- Interactive map of Aurora, Texas
- Coordinates: 33°03′02″N 97°30′15″W﻿ / ﻿33.05056°N 97.50417°W
- Country: United States
- State: Texas
- County: Wise

Area
- • Total: 3.72 sq mi (9.64 km^{2})
- • Land: 3.72 sq mi (9.64 km^{2})
- • Water: 0 sq mi (0.00 km^{2})
- Elevation: 748 ft (228 m)

Population (2020)
- • Total: 1,390
- • Density: 373/sq mi (144/km^{2})
- Time zone: UTC-6 (Central (CST))
- • Summer (DST): UTC-5 (CDT)
- ZIP code: 76078
- Area code: 817
- FIPS code: 48-04672
- GNIS feature ID: 2409759
- Website: http://www.auroratexas.gov

= Aurora, Texas =

Aurora is a city in Wise County, Texas, United States. The population was 1,390 in 2020.

==Geography==

According to the United States Census Bureau, the town has a total area of 3.7 sqmi, all land.

==Demographics==

Historical population
| Census | Pop. | Note | %± |
| 1890 | 372 |  | — |
| 1980 | 376 |  | — |
| 1990 | 623 |  | 65.7% |
| 2000 | 853 |  | 36.9% |
| 2010 | 1,220 |  | 43.0% |
| 2020 | 1,390 |  | 13.9% |
| 2023 (est.) | 1,554 |  | 11.8% |
U.S. Decennial Census

===2020 census===

As of the 2020 census, Aurora had a population of 1,390 and a median age of 40.6 years; 27.0% of residents were under the age of 18 and 14.4% were 65 years of age or older. For every 100 females there were 101.2 males, and for every 100 females age 18 and over there were 98.6 males. There were 356 families residing in the city.

There were 465 households in Aurora, of which 36.8% had children under the age of 18 living in them. Of all households, 68.0% were married-couple households, 12.3% were households with a male householder and no spouse or partner present, and 14.0% were households with a female householder and no spouse or partner present. About 15.7% of all households were made up of individuals and 6.5% had someone living alone who was 65 years of age or older.
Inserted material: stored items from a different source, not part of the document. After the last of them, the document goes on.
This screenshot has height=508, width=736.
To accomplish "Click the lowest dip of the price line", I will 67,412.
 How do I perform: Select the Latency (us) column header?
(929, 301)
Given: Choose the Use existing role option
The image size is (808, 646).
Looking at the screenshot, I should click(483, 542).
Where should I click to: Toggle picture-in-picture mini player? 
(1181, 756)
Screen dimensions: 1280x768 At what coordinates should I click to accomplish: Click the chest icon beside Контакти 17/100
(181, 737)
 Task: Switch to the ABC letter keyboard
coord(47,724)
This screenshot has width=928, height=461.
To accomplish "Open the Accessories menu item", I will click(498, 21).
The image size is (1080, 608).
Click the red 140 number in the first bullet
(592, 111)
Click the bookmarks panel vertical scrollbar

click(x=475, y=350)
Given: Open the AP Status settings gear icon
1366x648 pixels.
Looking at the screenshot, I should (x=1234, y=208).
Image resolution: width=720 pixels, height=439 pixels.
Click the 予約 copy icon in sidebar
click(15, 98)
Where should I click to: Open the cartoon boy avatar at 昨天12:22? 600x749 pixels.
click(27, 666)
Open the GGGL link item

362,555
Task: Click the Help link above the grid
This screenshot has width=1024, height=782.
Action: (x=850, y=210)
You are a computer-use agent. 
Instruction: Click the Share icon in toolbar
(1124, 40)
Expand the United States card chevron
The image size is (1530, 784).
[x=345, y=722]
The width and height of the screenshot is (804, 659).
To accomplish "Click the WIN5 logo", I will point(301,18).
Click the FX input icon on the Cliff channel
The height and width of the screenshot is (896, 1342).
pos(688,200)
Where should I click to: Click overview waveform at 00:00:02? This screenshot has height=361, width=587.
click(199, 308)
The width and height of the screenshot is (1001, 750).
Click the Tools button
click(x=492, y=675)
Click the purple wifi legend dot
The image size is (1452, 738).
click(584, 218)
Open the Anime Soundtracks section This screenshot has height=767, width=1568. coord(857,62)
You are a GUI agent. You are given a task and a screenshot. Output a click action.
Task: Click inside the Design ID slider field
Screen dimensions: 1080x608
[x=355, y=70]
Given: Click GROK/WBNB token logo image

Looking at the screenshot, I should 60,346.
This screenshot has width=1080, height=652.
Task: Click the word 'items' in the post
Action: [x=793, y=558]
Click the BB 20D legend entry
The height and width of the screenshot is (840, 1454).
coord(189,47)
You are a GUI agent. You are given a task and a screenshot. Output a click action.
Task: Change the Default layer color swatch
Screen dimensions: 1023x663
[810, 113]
There were 503 housing units, of which 7.6% were vacant. Among occupied housing units, 87.5% were owner-occupied and 12.5% were renter-occupied. The homeowner vacancy rate was 1.2% and the rental vacancy rate was 16.2%.

0% of residents lived in urban areas, while 100.0% lived in rural areas.

Racial composition as of the 2020 census
| Race | Percent |
|---|---|
| White | 73.2% |
| Black or African American | 0.7% |
| American Indian and Alaska Native | 1.2% |
| Asian | 0.7% |
| Native Hawaiian and Other Pacific Islander | 0% |
| Some other race | 10.9% |
| Two or more races | 13.2% |
| Hispanic or Latino (of any race) | 23.5% |

==Education==
The Town of Aurora is served by the Northwest Independent School District.

- Seven Hills Elementary (K–5)
- Chisholm Trail Middle School (6–8)
- Northwest High School (9–12)

==UFO incident==

Aurora is known for a purported UFO crash in April 1897, and the ongoing legend that the UFO's pilot is supposedly buried in the local cemetery. Although the town has embraced the legend to a point (the city's website mentions the legend), the cemetery association has refused all requests to exhume the alien's purported gravesite.